Bidders combine, demand DOTC to refund expenses

GOTCHA - Jarius Bondoc - The Philippine Star

Is looting justifiable in the wake of Typhoon Yolanda? Yes, says rights lawyer Sara Jane Suguitan, as reports filter in from the Visayas of store break-ins by famished townsfolk. “Looters may be exempt from criminal liability due to humanitarian reasons.”

“As a general rule, stealing of any kind is criminal and punishable by law. But under the Revised Penal Code, acts performed during a state of emergency may amount to a justifying circumstance,” says Suguitan.

Article 11, Paragraph 4 reads: “The following do not incur any criminal liability ... (4) Any person who, in order to avoid an evil or injury, does an act which causes damage to another, provided that the following requisites are present: First, that the evil sought to be avoided actually exists; Second, that the injury feared be greater than that done to avoid it; Third, that there be no other practical and less harmful means of preventing it.”

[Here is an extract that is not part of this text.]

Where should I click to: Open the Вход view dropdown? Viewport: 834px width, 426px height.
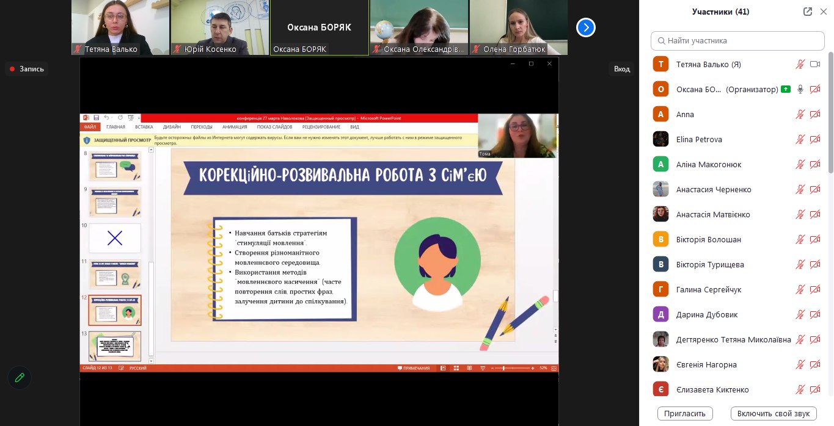(621, 69)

In short, preventing human deaths from hunger and thirst are mitigating.

Still, the police are correct in noting that armed bands are certainly not in desperate search of food and water if raiding banks, pawnshops, or gas stations. Best to shoot on sight such plain thieves, as anywhere else in the world. Sparing them could worsen the emergency.

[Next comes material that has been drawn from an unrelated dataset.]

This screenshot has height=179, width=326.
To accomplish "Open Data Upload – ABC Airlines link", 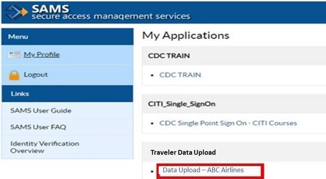I will pyautogui.click(x=203, y=170).
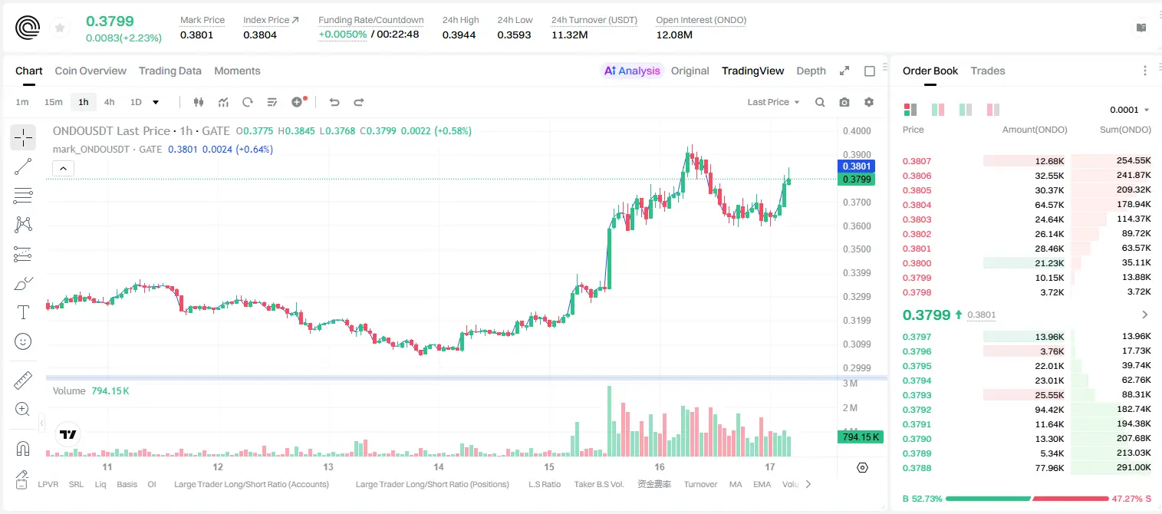1162x514 pixels.
Task: Switch to the Trades tab
Action: coord(988,71)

As for lawmakers and municipal cohorts who looted multibillion-peso pork barrels that otherwise could have been used to stock food for calamities, hang ‘em high.

Some of them are endorsing their “pork” allocations for emergency relief post-Zamboanga City siege, Bohol earthquake, and Typhoon Yolanda. Fine. But let not such false generosity be the prelude to the retention of the “pork” in 2014 and beyond.

*      *      *

Admit failure of bidding and return our money. Four bidders are demanding that, after discovering the transport office’s lack of authority to bid out earlier this year the contract for vehicle license plates.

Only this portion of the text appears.